八十歳のアリアと天才になるための法則について

八十歳のアリアを読んだ。

 

 

人は天才は圧倒的な才能によるものだと勘違いしているが、この本を読むと、単純に圧倒的な情熱と努力によるものだとわかる。

天才たち本人は努力を努力と思うことなく、粛々と自分に課した日々の日課をこなしているだけだ。彼らはそれがいつか身になることを信じているし、実際に多くの場合その努力は報われる。

糸川英夫氏が六十二歳からバレエを始めて、たんすの引き出しの一番下に毎日新聞一枚づつ足していて足を上げていき、一年三ヶ月後には楽々足を真上まで上げられるようになったくだりなどは最たる例だと思う。

目標を決めて、その目標到達のための方法を編み出し、それにかかる日数を計算して、あとは迷うことなくやるだけ。

 

天才になるのは実に簡単なことだ。

 

例えば英語を習得するのに1000時間かかるとしたら、毎日3時間勉強することにして、1年もしたら英語を話せるようになるということだ。1年のあいだ英語を勉強していることを周囲に漏らさなければ、1年後に急に英語を話すようなったあなたを人は「天才!」と呼ぶだろう。

 

何かを習得するための法則は非常にシンプルで、なるべく短期間の間により多くの時間を自分の習得したいスキルに割けるかだ。

 

例えば、僕は先週から中国語の勉強を始めたが、ある程度の日常会話を話せるようになるのに1000時間かかると仮定しよう。今、1回1時間のオンラインレッスンを週3回している。宿題と予習に1時間かけているので、1週間の勉強時間は6時間しかない。今のペースで勉強しても、そこそこ話せるようになるには3年以上かかる計算となる。

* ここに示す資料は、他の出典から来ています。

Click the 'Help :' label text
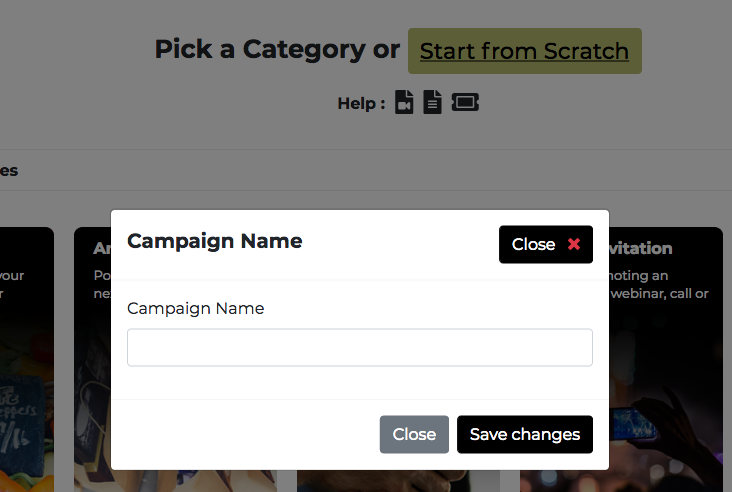The width and height of the screenshot is (732, 492). pyautogui.click(x=361, y=103)
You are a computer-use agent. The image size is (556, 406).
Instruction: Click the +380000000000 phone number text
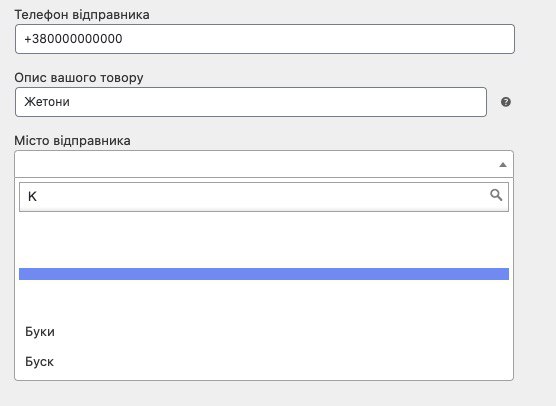pyautogui.click(x=73, y=39)
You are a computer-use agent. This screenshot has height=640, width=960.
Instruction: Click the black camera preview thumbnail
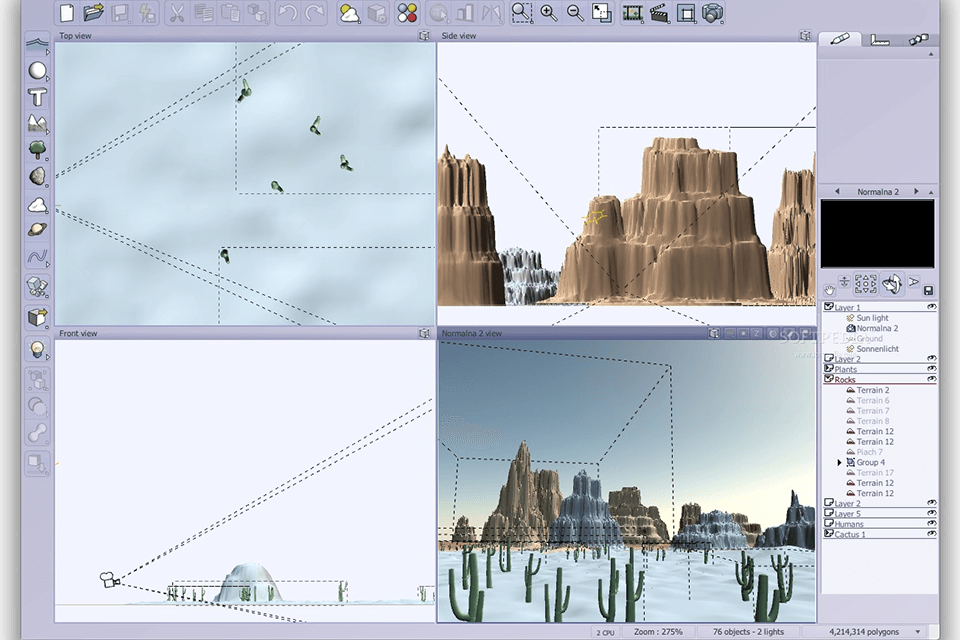(x=877, y=233)
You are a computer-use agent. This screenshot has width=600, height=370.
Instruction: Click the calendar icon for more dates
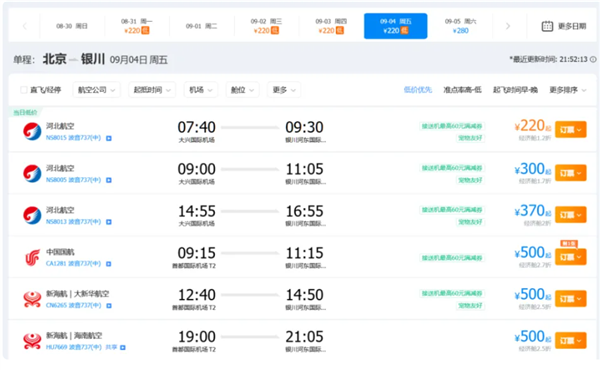547,26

正直、今のペースだと中国語を話せるようにならないとは思うので、勉強時間を倍に増やすか、短期的な中国留学を繰り返して、勉強時間を増やすしか方法はないと思う。

いつまで経っても英語を話せるようにならない!」「いつまで経ってもタンゴが上手に踊れるようにならない!」「いつまで経っても何も身につかない!」という人はただこの法則に照らしていないだけだと思う。

 

そして、何かを習得したい場合、その道のプロに教えを乞うのがベストである。(先生選びを初期の段階で間違えると、壮大な遠回りをすることなることが多々ある。)

 

人間、毎日何かを続ければ、その何かを習得することはできると思うが、問題は自分自身が情熱を傾けられるその「何か」を見つけるのがとても難しいということだろう。

誰もが糸川英夫氏のように多くの分野で「天才」になれるわけでもなく、またなる必要もない。

たった一つでも自分の人生で多くの時間を割けるものが見つかれば、その人たちはすでに幸運だと言える。